← Back

Absenteeism at Work

CONCEPT

Characterized as any failure to report for or remain at work as scheduled, absenteeism holds a pervasive impact on workplace efficiency and financial stability. Annually, employers in the U.S. face a staggering productivity loss of $225.8 billion, as reported by the Center for Disease Control and Prevention (CDC). Similarly, in Canada, absenteeism constitutes a significant portion, ranging from 15% to 20%, of total direct and indirect payroll expenses.

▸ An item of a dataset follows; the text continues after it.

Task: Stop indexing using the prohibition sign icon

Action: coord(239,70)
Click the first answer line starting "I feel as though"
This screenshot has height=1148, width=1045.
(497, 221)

This project revolves around the application of data-driven methodologies to comprehend and address absenteeism challenges. Utilizing statistical models such as linear regression, k-nearest neighbors (KNN), and decision tree modeling (CART), patterns and contributing factors to absenteeism are explored. The aim is not only to predict absenteeism but also to offer actionable insights for proactive employer intervention. Through exploratory data analysis and model evaluation, employing metrics like root mean squared error (RMSE), this project contributes valuable perspectives to the ongoing discourse on workplace productivity and absenteeism. Inclusion of this project in the portfolio underscores a commitment to utilizing data science for practical problem-solving in real-world workforce management scenarios, emphasizing a focus on productivity enhancement.

DATA

The dataset captures absenteeism records within a Brazilian courier company spanning July 2007 to July 2010. Offering versatility for attribute manipulation, it includes binary and integer types, allowing customization based on research needs. Notably, it encompasses 21 categories of absence reasons, ranging from diseases to congenital malformations, and 7 categories for absences without patient follow-up, including blood donation. Key attributes cover diverse factors like transportation expense, service time, education level, social habits, and health-related metrics such as body mass index. Despite its richness, the dataset may contain missing values, prompting careful preprocessing for robust analytical insights.

APPROACH

The analysis commences with exploratory data analysis (EDA), uncovering insights into patterns and relationships within the dataset. Descriptive statistics illuminate key features, providing a comprehensive understanding of the dataset's structure. Subsequently, correlation analysis identifies interdependencies among variables, facilitating insights into potential predictors of absenteeism.

ALGORITHM

This project employs a dual-model strategy, leveraging both Multiple Linear Regression (MLR) and k-Nearest Neighbors (KNN). MLR, a classic regression technique, captures linear relationships between predictors and the target variable—Absenteeism time in hours. Additionally, KNN, a non-parametric method, gauges similarity to predict outcomes based on the majority class among k-nearest neighbors.

For tree-based analysis, the project explores Regression Trees, specifically the Classification and Regression Trees (CART) algorithm. It systematically evaluates variables, splitting the dataset to predict absenteeism patterns. Pruning techniques, such as Minimum Error and Best Pruned Trees, fine-tune model complexity to enhance predictive accuracy. This multifaceted approach ensures a robust exploration of patterns, striking a balance between interpretability and predictive power.